Document extract

begin

Restart configuration settings
Virtual machines can be considered protected, best-effort, or unprotected by high availability. The value of
ha-restart-priority defines whether a VM is treated as protected, best-effort, or unprotected. The restart behavior for VMs in each of these categories is different.
High availability guarantees to restart a protected VM that goes offline or whose host goes offline, provided the pool isn’t overcommitted and the VM is agile.
If a protected VM cannot be restarted when a server fails, high availability attempts to start the VM when there is extra capacity in a pool. Attempts to start the VM when there is extra capacity might now succeed.
If the host of a best-effort VM goes offline, high availability attempts to restart the best-effort VM on another host. It makes this attempt only after all protected VMs have been successfully restarted. High availability makes only one attempt to restart a best-effort VM. If this attempt fails, high availability does not make further attempts to restart the VM.
If an unprotected VM or the host it runs on is stopped, high availability does not attempt to restart the VM.
ha-restart-priority Value: Value is an empty string
High availability never stops or migrates a running VM to free resources for a protected or best-effort VM to be restarted.
If the pool experiences server failures and the number of tolerable failures drops to zero, the protected VMs are not guaranteed to restart. In such cases, a system alert is generated. If another failure occurs, all VMs that have a restart priority set behave according to the best-effort behavior.
The start order is the order in which Citrix Hypervisor high availability attempts to restart protected VMs when a failure occurs. The values of the
order property for each of the protected VMs determines the start order.
order property of a VM is used by high availability and also by other features that start and shut down VMs. Any VM can have the
order property set, not just the VMs marked as protected for high availability. However, high availability uses the
order property for protected VMs only.
The value of the
order property is an integer. The default value is 0, which is the highest priority. Protected VMs with an
order value of 0 are restarted first by high availability. The higher the value of the
order property, the later in the sequence the VM is restarted.
You can set the value of the
order property of a VM by using the command-line interface:
xe vm-param-set uuid=VM_UUID order=int
Or in XenCenter, in the Start Options panel for a VM, set Start order to the required value.
Enable high availability on your Citrix Hypervisor pool
You can enable high availability on a pool by using either XenCenter or the command-line interface. In either case, you specify a set of priorities that determine which VMs are given the highest restart priority when a pool is overcommitted.
When you enable high availability, some operations that compromise the plan for restarting VMs, such as removing a server from a pool, might be disabled. You can temporarily disable high availability to perform such operations, or alternatively, make VMs protected by high availability unprotected.
If high availability is enabled, you cannot enable clustering on your pool. Temporarily disable high availability to enable clustering. You can enable high availability on your clustered pool. Some high availability behavior, such as self-fencing, is different for clustered pools. For more information, see Clustered pools
Enable high availability by using the CLI
Verify that you have a compatible Storage Repository (SR) attached to your pool. iSCSI, NFS, or Fibre Channel SRs are compatible. For information about how to configure such a storage repository using the CLI, see Manage storage repositories.

end

Source excerpt

begin

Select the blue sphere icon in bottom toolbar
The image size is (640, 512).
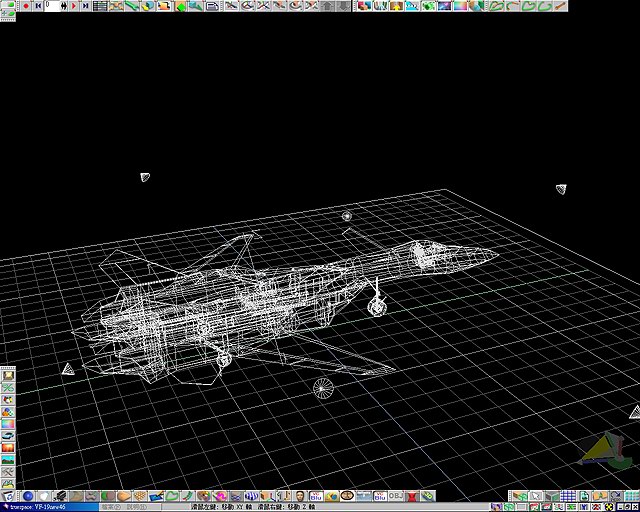27,495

end

Objectives
1. According to the high availability restart text, how many times does high availability try to restart a best-effort VM?
2. Continue the high availability restart text from its last sentence.

Replies
1. Only once.

2.
For each VM you want to protect, set a restart priority and start order. You can set the restart priority as follows:
xe vm-param-set uuid=vm_uuid ha-restart-priority=restart order=1
Enable high availability on the pool, and optionally, specify a timeout:
xe pool-ha-enable heartbeat-sr-uuids=sr_uuid ha-config:timeout=timeout in seconds
The timeout is the period during which networking or storage is not accessible by the hosts in your pool. If you do not specify a timeout when you enable high availability, Citrix Hypervisor uses the default 30 seconds timeout. If any Citrix Hypervisor server is unable to access networking or storage within the timeout period, it can self-fence and restart.
Run the command
pool-ha-compute-max-host-failures-to-tolerate. This command returns the maximum number of hosts that can fail before there are insufficient resources to run all the protected VMs in the pool.
The number of failures to tolerate determines when an alert is sent. The system recomputes a failover plan as the state of the pool changes. It uses this computation to identify the pool capacity and how many more failures are possible without loss of the liveness guarantee for protected VMs. A system alert is generated when this computed value falls below the specified value for
ha-host-failures-to-tolerateparameter. The value must be less than or equal to the computed value:
xe pool-param-set ha-host-failures-to-tolerate=2 uuid=pool-uuid
Remove high availability protection from a VM by using the CLI
To disable high availability features for a VM, use the
xe vm-param-set command to set the
ha-restart-priority parameter to be an empty string. Setting the
ha-restart-priority parameter does not clear the start order settings. You can enable high availability for a VM again by setting the
ha-restart-priority parameter to
best-effort as appropriate.
Recover an unreachable host
If for some reason, a host cannot access the high availability state file, it is possible that a host might become unreachable. To recover your Citrix Hypervisor installation, you might have to disable high availability using the
xe host-emergency-ha-disable --force
If the host was the pool master, it starts up as normal with high availability disabled. Pool members reconnect and automatically disable high availability. If the host was a pool member and cannot contact the master, you might have to take one of the following actions:
Force the host to reboot as a pool master (
xe pool-emergency-transition-to-master uuid=host_uuid
Tell the host where the new master is (
xe pool-emergency-reset-master master-address=new_master_hostname
When all hosts have successfully restarted, re-enable high availability:
xe pool-ha-enable heartbeat-sr-uuid=sr_uuid
Shutting down a host when high availability is enabled
Take special care when shutting down or rebooting a host to prevent the high availability mechanism from assuming that the host has failed. To shut down a host cleanly when high availability is enabled,
disable the host,
evacuate the host, and finally
shutdown the host by using either XenCenter or the CLI. To shut down a host in an environment where high availability is enabled, run these commands:
xe host-disable host=host_name xe host-evacuate uuid=host_uuid xe host-shutdown host=host_name
Shut down a VM protected by high availability
When a VM is protected under a high availability plan and set to restart automatically, it cannot be shut down while this protection is active. To shut down a VM, first disable its high availability protection and then execute the CLI command. XenCenter offers you a dialog box to automate disabling the protection when you select the Shutdown button of a protected VM.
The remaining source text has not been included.